_Task directions_: Quote from the first line below through the line that contains "The height and", both included, and leave the pictures out.

==========

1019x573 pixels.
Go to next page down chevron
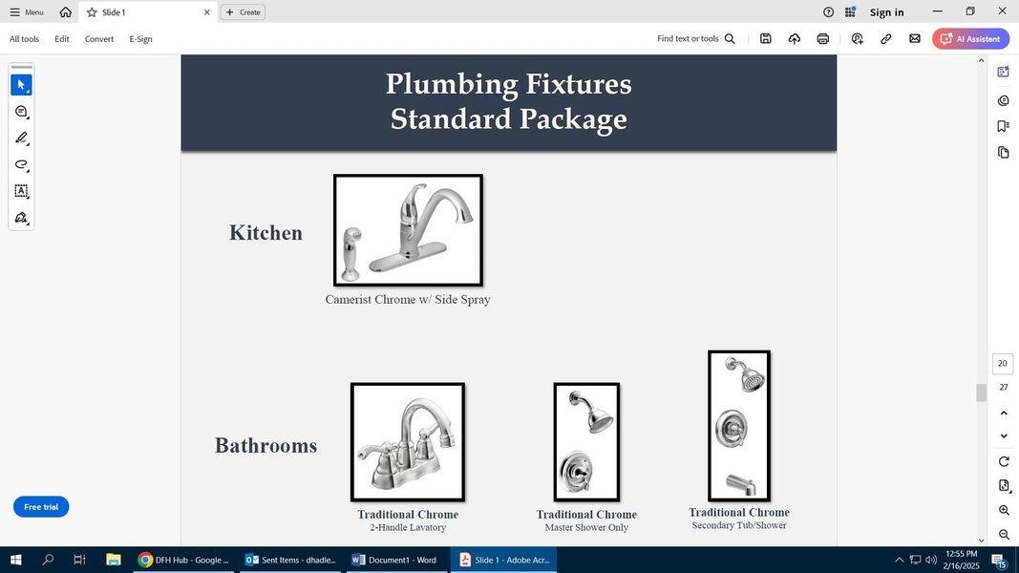point(1003,436)
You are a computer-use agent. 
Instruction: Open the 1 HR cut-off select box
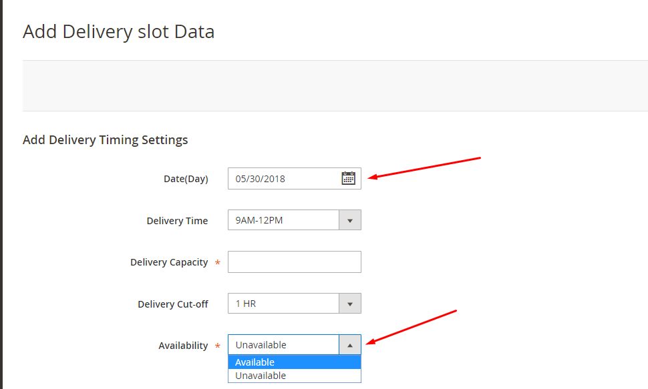point(294,304)

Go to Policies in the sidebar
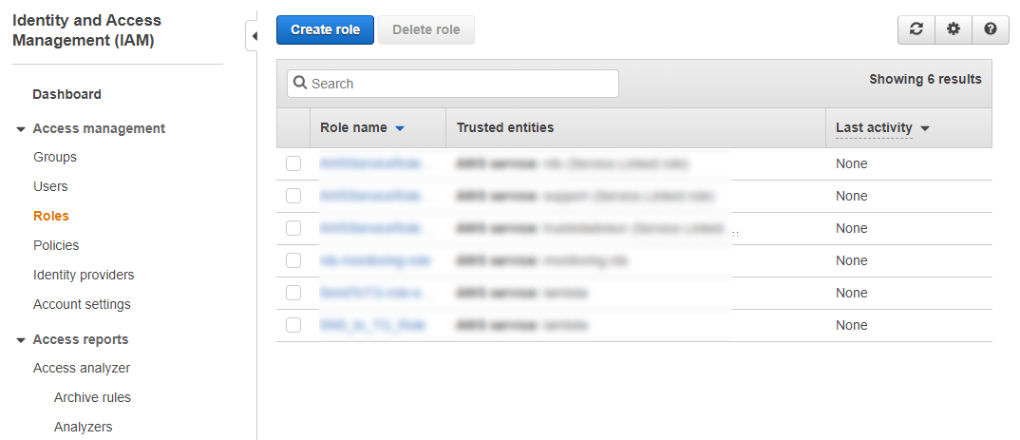[x=56, y=245]
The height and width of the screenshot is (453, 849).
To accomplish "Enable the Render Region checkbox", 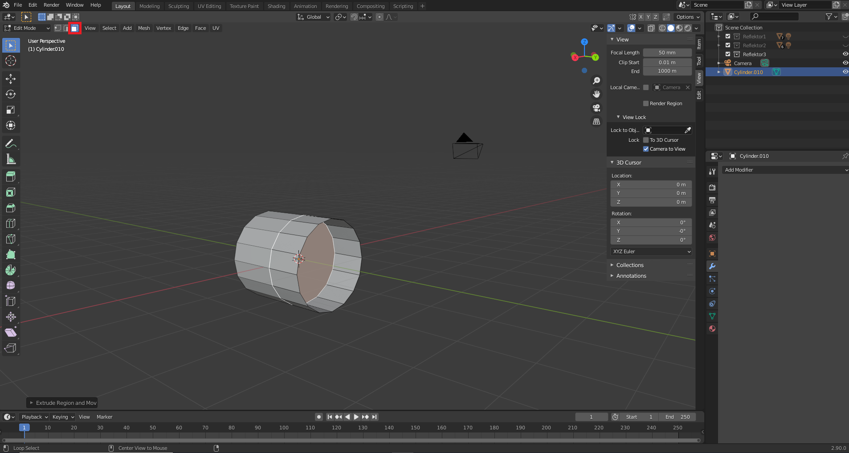I will click(x=646, y=103).
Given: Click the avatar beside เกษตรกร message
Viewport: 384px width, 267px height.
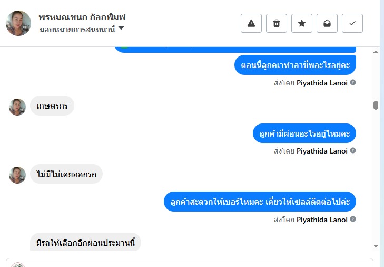Looking at the screenshot, I should coord(17,107).
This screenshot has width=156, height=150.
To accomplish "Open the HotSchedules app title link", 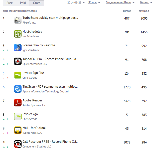I will 32,32.
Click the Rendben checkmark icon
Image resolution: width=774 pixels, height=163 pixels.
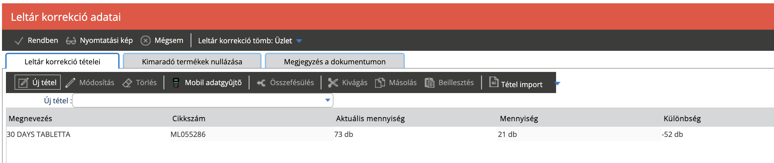point(19,41)
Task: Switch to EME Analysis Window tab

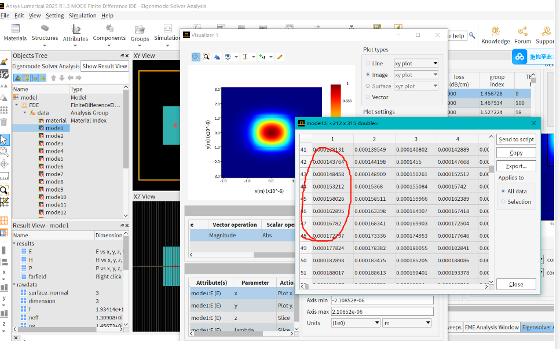Action: click(x=491, y=328)
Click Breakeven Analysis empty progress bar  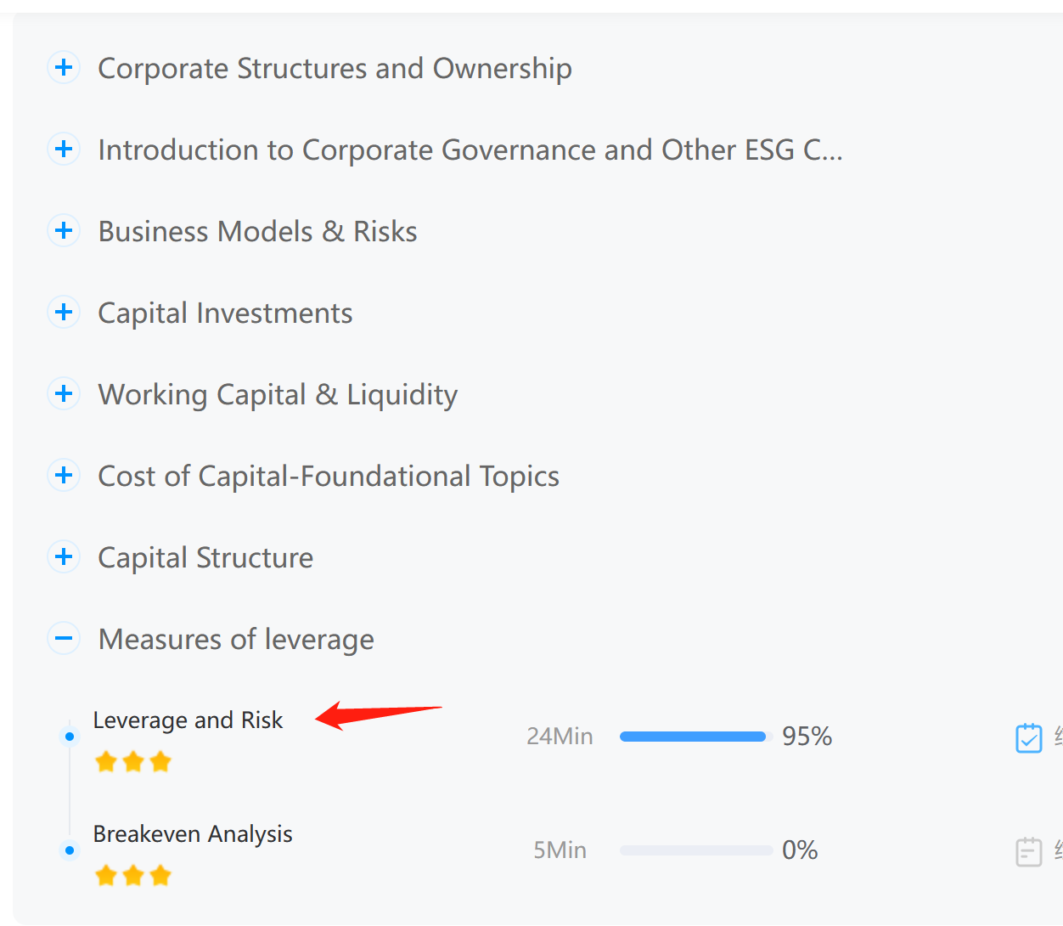point(695,850)
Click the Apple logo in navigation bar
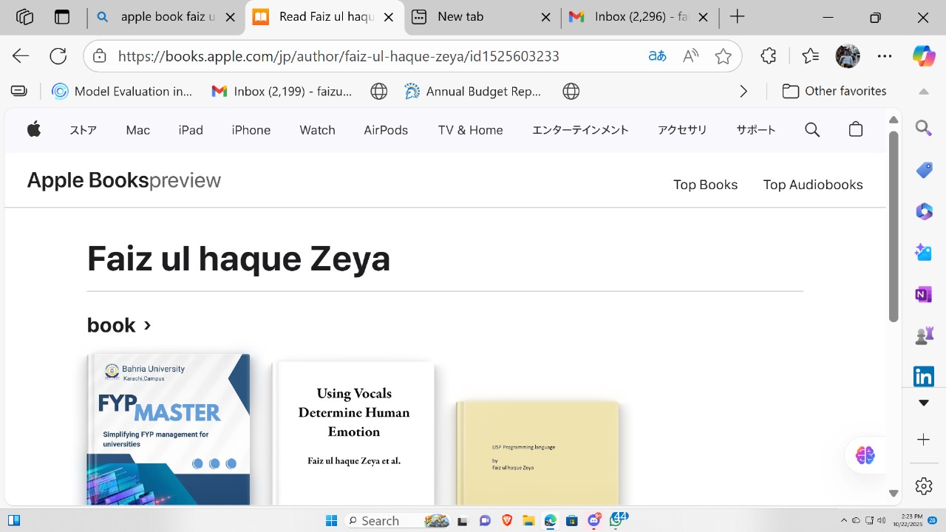 tap(34, 130)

==========

_Exercise result_:
1019x573 pixels.
Go to next page down chevron
point(1003,436)
You are a computer-use agent. 
Instruction: Open the 1 HR cut-off select box
point(294,304)

Go to Policies in the sidebar
[x=56, y=245]
The height and width of the screenshot is (453, 849).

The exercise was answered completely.